CHAPTER 12:
REVIEWING THE RISK ASSESSMENT
ISO27001 sets out the requirement: ‘review risk assessments at planned intervals and review the residual risks and the identified acceptable levels of risks’ taking into account changes in the business environment, to the organization, to the risks it faces, to the incidents it experiences, to regulatory changes and in light of the effectiveness of the controls.15
Given the rate of development of new threats, the discovery of new vulnerabilities and the development of new technology (with its own inherent vulnerabilities), the information security management system needs to be continually reviewed to ensure it remains fit for purpose and that it meets the requirements of the information security policy. To do this, the risk assessment must be reviewed.
ISO27001, clause 4.2.3 - d, requires the organization to ‘review risk assessments at planned intervals and [to] review the residual risks and identified acceptable levels of risks’, taking into account changes to the organization and its business objectives, the risk environment (ie, threats, vulnerabilities and likelihoods), the emergence of new technology and changing usage of existing systems, and changes to regulatory and compliance requirements.
There are two types of review:
1. A review that takes place in response to a specific change of circumstances, such as a proposal to introduce a new technology, provide a new service or respond to a regulatory change.

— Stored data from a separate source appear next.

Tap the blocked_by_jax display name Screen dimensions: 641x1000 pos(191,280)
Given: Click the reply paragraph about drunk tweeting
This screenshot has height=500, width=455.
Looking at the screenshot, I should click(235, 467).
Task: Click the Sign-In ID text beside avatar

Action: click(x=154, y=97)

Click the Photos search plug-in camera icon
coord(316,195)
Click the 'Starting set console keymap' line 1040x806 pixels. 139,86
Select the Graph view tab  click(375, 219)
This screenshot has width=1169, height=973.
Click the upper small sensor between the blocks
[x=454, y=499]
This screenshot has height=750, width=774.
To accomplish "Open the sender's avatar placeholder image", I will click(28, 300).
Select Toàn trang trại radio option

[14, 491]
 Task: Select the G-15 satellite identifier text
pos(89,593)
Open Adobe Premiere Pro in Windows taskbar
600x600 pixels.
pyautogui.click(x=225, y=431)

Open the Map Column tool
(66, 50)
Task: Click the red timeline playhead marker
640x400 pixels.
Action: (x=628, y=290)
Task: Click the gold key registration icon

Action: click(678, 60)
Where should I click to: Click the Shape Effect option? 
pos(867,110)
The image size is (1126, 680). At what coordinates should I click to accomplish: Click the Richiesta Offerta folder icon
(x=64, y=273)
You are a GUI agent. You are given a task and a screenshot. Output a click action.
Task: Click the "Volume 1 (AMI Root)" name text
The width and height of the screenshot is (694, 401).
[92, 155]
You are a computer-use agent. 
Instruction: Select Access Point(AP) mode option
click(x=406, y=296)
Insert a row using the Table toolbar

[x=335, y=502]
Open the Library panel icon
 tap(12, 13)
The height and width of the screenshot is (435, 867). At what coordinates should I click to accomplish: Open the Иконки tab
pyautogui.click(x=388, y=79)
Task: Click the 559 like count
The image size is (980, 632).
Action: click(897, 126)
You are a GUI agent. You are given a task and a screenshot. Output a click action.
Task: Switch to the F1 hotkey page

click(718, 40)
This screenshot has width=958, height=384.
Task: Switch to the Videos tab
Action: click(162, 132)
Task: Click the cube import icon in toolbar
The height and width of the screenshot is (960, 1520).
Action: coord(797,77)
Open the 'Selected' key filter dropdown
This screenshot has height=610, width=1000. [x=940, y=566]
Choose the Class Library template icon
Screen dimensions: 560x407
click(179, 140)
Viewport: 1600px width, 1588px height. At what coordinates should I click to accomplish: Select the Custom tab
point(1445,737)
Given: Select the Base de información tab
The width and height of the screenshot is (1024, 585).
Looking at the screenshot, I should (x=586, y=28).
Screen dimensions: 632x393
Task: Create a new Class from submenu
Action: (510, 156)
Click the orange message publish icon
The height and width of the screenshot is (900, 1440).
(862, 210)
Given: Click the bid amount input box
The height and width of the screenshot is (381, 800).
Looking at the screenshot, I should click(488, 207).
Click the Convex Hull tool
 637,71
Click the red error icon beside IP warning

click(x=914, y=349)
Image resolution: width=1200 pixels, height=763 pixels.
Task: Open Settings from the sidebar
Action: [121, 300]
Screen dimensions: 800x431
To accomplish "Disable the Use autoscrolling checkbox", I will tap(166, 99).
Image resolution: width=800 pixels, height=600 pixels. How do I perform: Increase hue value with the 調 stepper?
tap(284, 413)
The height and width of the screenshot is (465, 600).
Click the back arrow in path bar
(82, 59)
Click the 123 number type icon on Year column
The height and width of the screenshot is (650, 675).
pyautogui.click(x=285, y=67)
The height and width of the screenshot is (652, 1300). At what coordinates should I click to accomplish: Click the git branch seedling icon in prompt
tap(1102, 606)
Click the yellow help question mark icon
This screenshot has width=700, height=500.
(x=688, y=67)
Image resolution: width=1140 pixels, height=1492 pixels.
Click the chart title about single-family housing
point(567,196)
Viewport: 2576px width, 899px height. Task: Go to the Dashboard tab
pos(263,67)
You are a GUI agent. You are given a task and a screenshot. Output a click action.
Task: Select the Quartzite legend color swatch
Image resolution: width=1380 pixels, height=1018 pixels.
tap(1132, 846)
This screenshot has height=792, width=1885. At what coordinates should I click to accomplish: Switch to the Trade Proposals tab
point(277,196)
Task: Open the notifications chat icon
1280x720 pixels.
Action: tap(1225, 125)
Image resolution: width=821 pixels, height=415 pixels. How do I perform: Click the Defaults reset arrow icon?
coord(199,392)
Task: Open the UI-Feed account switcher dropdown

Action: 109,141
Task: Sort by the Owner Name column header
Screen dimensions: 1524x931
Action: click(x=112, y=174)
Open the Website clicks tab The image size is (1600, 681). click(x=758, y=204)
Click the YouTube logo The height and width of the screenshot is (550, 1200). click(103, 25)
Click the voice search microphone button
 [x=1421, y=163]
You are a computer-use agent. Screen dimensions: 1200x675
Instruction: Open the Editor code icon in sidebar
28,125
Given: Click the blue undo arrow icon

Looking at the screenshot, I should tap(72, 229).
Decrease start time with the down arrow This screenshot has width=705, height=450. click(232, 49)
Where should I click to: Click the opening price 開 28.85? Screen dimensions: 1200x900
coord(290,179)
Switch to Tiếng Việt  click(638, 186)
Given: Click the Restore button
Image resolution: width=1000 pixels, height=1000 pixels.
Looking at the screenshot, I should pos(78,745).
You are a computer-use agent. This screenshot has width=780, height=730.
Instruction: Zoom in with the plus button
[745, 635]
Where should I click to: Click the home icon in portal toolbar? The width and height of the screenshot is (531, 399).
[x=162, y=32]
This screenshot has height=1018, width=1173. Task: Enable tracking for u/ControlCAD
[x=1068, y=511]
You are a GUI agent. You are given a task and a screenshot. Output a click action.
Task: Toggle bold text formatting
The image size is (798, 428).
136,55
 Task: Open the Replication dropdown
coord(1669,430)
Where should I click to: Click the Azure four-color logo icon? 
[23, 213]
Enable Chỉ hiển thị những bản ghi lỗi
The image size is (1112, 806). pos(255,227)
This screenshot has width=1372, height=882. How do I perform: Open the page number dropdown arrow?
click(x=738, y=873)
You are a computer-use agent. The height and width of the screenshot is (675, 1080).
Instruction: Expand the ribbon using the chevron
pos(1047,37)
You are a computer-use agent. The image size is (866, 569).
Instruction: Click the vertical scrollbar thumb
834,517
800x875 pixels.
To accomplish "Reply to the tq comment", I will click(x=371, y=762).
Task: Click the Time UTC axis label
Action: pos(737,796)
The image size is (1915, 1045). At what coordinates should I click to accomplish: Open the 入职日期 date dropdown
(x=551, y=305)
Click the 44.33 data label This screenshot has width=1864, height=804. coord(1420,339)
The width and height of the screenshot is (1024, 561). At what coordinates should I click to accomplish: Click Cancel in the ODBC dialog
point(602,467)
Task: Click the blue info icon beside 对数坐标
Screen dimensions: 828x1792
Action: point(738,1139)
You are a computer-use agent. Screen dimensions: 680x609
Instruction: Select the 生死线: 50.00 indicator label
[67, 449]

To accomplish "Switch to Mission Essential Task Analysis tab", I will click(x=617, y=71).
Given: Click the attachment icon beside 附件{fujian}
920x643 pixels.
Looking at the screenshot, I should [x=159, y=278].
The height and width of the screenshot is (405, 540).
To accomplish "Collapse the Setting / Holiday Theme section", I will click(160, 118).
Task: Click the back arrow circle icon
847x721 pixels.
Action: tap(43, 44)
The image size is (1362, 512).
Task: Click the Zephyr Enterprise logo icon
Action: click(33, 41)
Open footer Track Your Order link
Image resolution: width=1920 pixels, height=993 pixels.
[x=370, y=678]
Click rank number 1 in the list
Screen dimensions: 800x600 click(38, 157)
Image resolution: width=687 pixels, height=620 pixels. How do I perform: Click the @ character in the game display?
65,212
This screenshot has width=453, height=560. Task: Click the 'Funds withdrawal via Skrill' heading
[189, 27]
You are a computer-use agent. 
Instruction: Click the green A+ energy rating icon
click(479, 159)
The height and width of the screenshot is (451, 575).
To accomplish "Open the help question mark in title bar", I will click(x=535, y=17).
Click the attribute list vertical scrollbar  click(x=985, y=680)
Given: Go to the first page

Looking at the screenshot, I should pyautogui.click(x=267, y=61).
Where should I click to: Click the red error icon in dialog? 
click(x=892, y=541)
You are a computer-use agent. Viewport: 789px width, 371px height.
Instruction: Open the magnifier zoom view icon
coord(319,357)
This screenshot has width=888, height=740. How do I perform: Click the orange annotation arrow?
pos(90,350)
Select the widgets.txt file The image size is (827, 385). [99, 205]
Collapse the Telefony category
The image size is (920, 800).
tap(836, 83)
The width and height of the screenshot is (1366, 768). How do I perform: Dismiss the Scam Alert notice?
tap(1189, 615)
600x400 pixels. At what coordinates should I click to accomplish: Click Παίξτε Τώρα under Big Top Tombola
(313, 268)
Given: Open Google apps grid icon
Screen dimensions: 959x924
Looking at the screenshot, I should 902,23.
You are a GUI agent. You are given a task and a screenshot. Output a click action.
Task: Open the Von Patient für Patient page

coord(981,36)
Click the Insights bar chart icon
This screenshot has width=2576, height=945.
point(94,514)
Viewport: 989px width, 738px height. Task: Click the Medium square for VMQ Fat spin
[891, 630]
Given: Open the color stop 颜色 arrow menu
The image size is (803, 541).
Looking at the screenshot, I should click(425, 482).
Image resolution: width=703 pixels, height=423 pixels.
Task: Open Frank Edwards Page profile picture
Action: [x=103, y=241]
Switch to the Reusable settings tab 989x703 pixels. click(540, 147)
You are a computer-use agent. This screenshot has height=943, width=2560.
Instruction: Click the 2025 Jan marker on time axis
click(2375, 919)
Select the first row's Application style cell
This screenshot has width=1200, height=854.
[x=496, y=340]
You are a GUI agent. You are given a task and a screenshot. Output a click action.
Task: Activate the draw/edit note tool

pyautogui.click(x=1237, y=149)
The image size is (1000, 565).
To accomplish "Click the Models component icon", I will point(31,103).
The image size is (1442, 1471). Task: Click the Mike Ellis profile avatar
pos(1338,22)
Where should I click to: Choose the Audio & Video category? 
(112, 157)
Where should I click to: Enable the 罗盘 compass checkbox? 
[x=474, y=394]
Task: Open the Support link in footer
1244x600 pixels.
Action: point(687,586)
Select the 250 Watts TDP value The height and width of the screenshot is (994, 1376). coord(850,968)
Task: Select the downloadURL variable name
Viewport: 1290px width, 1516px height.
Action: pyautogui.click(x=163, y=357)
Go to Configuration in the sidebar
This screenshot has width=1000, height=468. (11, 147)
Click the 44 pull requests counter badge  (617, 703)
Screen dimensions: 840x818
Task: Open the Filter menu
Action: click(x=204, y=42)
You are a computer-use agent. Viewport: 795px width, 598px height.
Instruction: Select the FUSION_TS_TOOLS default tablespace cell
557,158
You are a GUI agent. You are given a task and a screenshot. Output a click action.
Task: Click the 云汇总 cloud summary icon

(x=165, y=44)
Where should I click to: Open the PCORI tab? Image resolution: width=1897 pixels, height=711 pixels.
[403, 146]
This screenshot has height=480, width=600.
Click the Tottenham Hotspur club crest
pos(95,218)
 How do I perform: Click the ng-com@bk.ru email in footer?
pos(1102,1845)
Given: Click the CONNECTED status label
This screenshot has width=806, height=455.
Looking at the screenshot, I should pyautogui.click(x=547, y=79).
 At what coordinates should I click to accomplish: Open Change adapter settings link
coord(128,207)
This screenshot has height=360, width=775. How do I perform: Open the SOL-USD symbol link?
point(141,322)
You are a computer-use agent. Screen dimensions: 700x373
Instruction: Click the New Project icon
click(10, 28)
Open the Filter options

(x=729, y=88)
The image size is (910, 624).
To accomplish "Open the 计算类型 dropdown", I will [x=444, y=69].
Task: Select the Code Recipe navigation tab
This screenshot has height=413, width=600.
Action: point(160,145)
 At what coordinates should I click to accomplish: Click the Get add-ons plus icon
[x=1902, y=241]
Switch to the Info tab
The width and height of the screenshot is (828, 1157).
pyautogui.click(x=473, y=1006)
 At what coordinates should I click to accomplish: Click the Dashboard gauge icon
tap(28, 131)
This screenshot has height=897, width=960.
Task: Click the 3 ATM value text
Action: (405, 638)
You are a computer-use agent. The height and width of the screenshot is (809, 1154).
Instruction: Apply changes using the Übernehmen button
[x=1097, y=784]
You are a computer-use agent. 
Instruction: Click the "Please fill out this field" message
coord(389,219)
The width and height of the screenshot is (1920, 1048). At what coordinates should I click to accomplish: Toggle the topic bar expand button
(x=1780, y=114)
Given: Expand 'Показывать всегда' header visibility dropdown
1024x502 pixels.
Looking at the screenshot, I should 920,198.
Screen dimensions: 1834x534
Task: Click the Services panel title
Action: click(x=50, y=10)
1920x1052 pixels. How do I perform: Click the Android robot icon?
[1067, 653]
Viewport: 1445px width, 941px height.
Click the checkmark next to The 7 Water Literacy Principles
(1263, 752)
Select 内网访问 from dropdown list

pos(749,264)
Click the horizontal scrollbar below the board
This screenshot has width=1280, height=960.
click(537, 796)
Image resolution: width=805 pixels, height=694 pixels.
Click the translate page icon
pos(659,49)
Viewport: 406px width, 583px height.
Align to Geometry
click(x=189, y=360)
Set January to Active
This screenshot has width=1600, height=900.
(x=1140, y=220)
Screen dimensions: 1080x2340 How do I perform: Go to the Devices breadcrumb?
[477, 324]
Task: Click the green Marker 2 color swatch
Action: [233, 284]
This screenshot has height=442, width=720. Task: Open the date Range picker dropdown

2. A review that takes place on a regular basis and which considers the overall effectiveness of the controls that are currently in place. This regular review should take place at least annually in smaller businesses but in larger organizations should probably be done on a rolling monthly schedule which ensures that the entire risk assessment is reviewed across the twelve month period.
Review(s) should be part of the overall management review of the ISMS and should look at the aggregated outputs of the incident reporting procedure as well as from the various processes put in place to measure16 the effectiveness of controls (as required by ISO27001 clause 4.2.3 - c).